What Birmingham, like many other authorities, needs more than anything else is to change culture. History cannot be re-written but the ghosts of the past can be laid to rest. Changes need to be put in place that demonstrate to all concerned that social workers who go there to work will be supported, treated fairly and motivated to do good work. Caseloads and workloads have to be more than reasonable – they have to be among the lowest. Management support has to be first class, with regular high quality supervision and frequent support. Bureaucracy must be rigorously slashed to ensure that social workers spend their time working with children and families, not with computers.

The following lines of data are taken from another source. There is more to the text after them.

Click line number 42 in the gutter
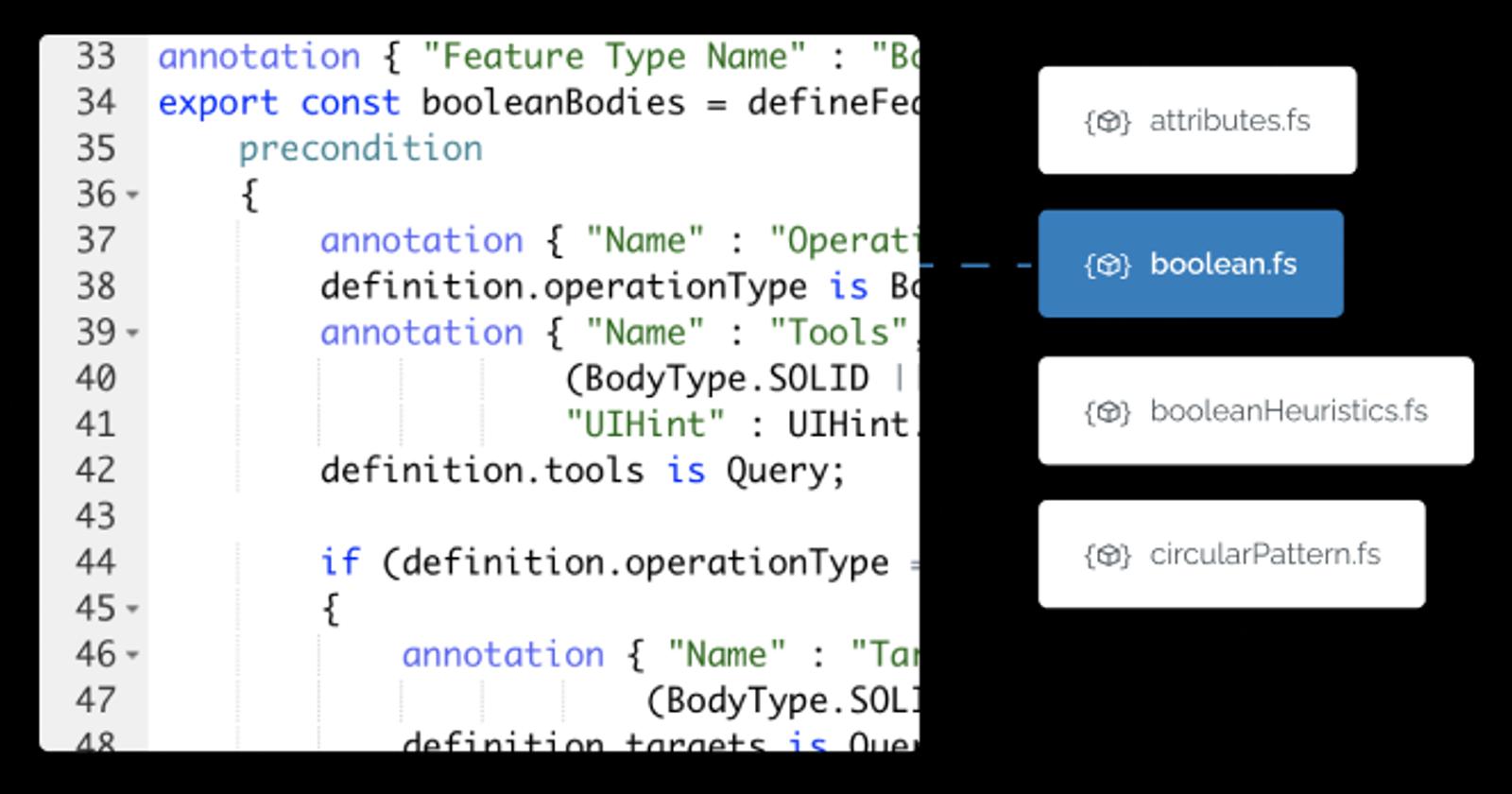 coord(95,471)
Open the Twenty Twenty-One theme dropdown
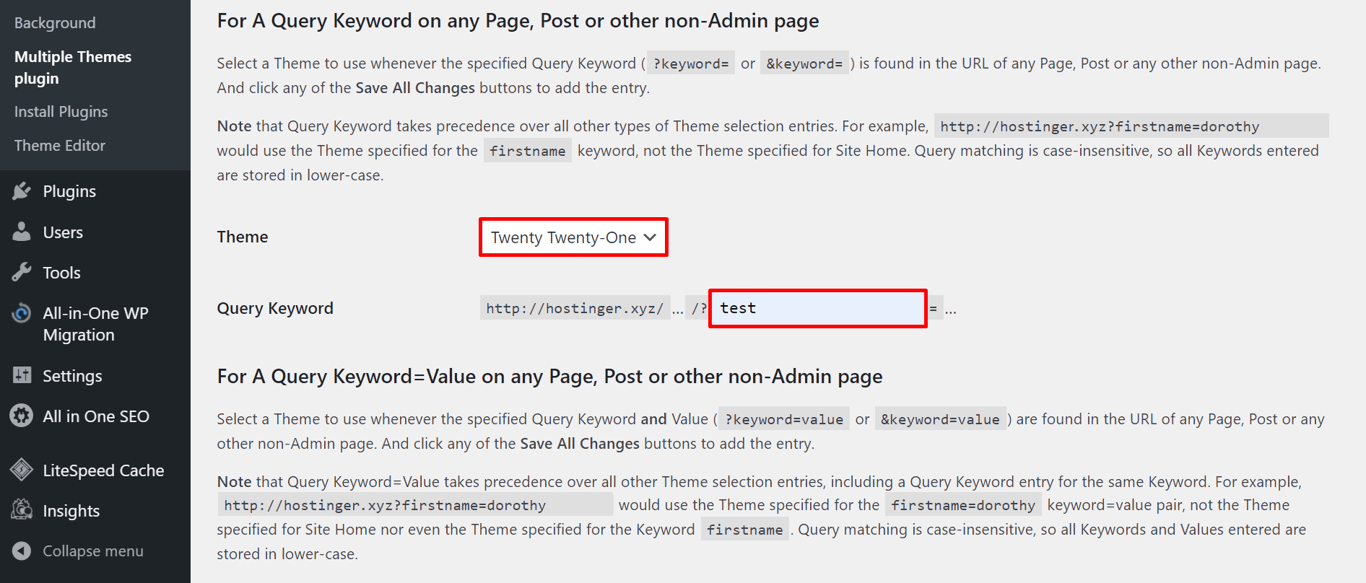Viewport: 1366px width, 583px height. (x=573, y=237)
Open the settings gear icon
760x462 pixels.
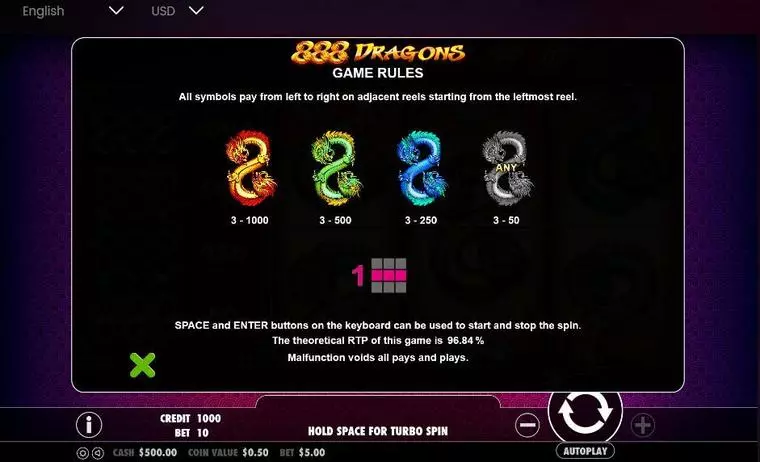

Most importantly the right attitude to human error needs to be adopted and promulgated. Members of staff must be encouraged to be open about errors and mistakes and to discuss them openly and to learn from them. Those who do so should be rewarded. The goal should not be one of pretending that error doesn’t happen or trying to coerce people into compliance with arbitrary rules and regulations. The goal should be creating a safer organisation by understanding how and why things go wrong and coming up with ideas for change and improvement. Creating a learning environment based on a just reporting culture is what they need in Birmingham; and elsewhere as well.